**Problem details:** With the pictures left out, copy the listing below exactly.

----

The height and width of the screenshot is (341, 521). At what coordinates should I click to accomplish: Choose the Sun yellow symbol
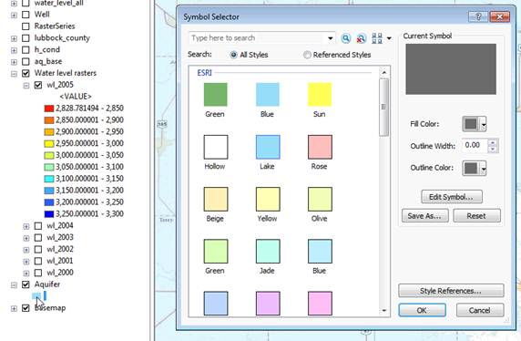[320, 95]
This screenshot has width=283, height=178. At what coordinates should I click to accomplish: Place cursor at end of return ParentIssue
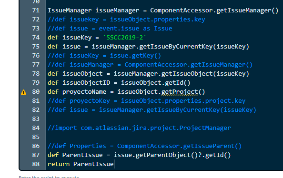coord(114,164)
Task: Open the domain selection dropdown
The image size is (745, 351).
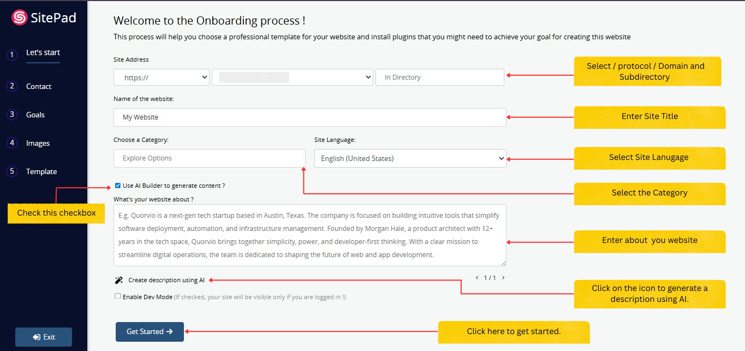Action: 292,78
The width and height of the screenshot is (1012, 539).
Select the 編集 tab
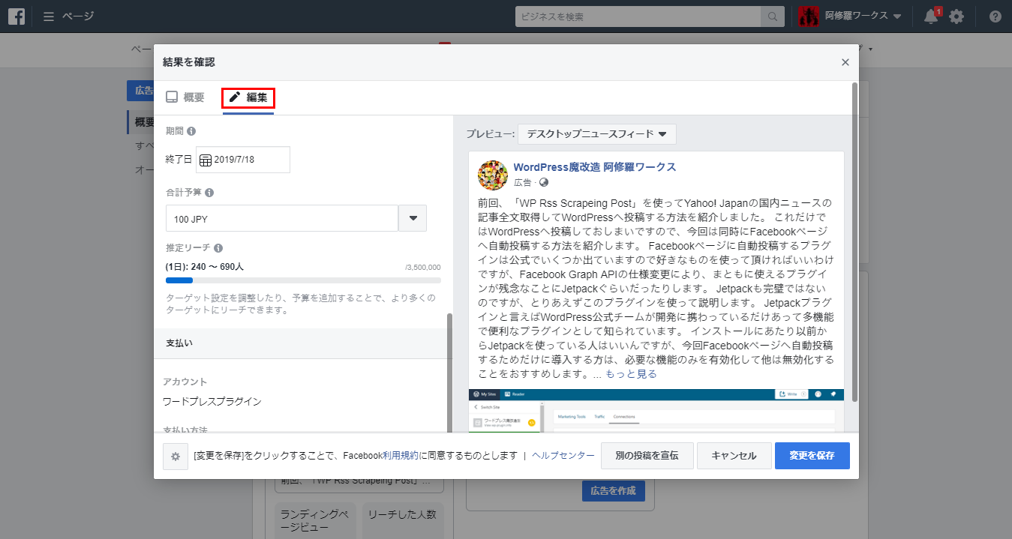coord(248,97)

----

**Answer to this task:**
The height and width of the screenshot is (341, 521). At what coordinates should I click to accomplish: Choose the Sun yellow symbol
[320, 95]
This screenshot has width=283, height=178. At what coordinates should I click to accomplish: Place cursor at end of return ParentIssue
coord(114,164)
Task: Open the domain selection dropdown
The image size is (745, 351).
Action: 292,78
The width and height of the screenshot is (1012, 539).
Select the 編集 tab
coord(248,97)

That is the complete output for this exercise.